● **How to complete this task**: Using the records that follow, count the lines containing the word "agent" and give that number only.

● **Records supplied**:

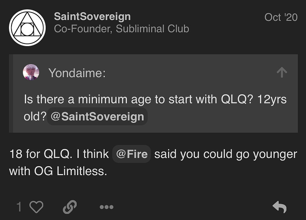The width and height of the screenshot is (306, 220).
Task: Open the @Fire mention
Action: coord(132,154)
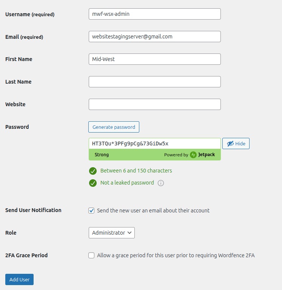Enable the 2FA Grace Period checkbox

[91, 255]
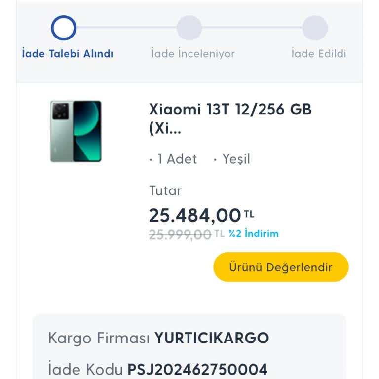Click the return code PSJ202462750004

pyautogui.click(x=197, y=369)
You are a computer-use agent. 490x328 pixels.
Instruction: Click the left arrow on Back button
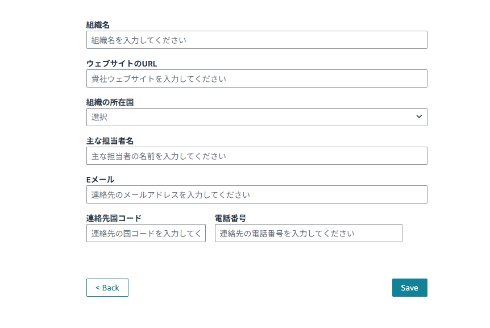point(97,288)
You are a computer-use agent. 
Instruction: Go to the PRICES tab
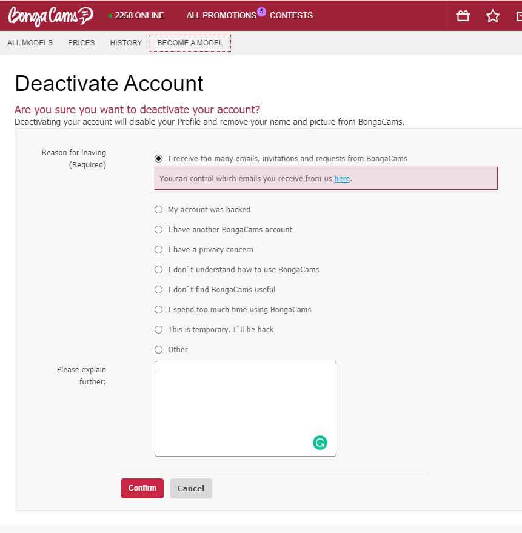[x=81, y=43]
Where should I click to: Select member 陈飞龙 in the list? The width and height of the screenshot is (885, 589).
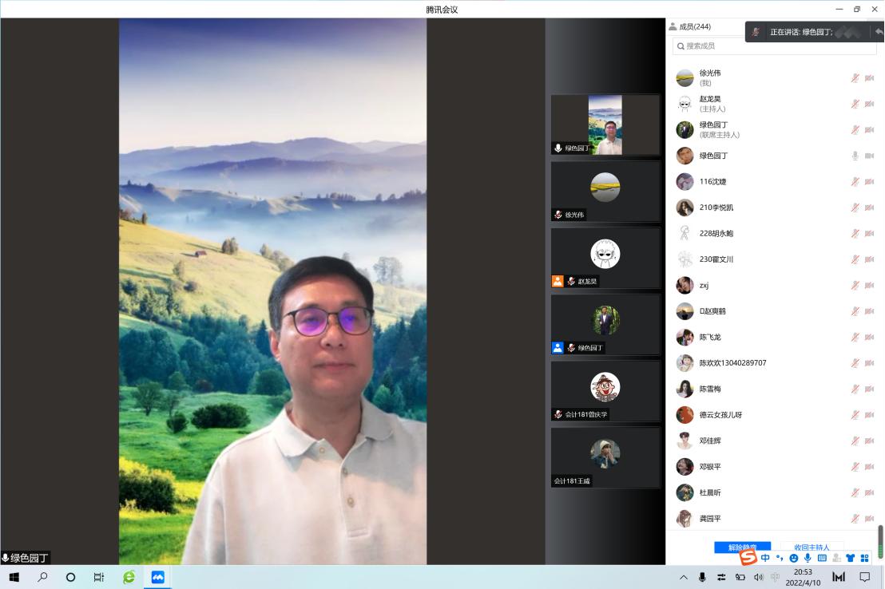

● **Exercise result**: 2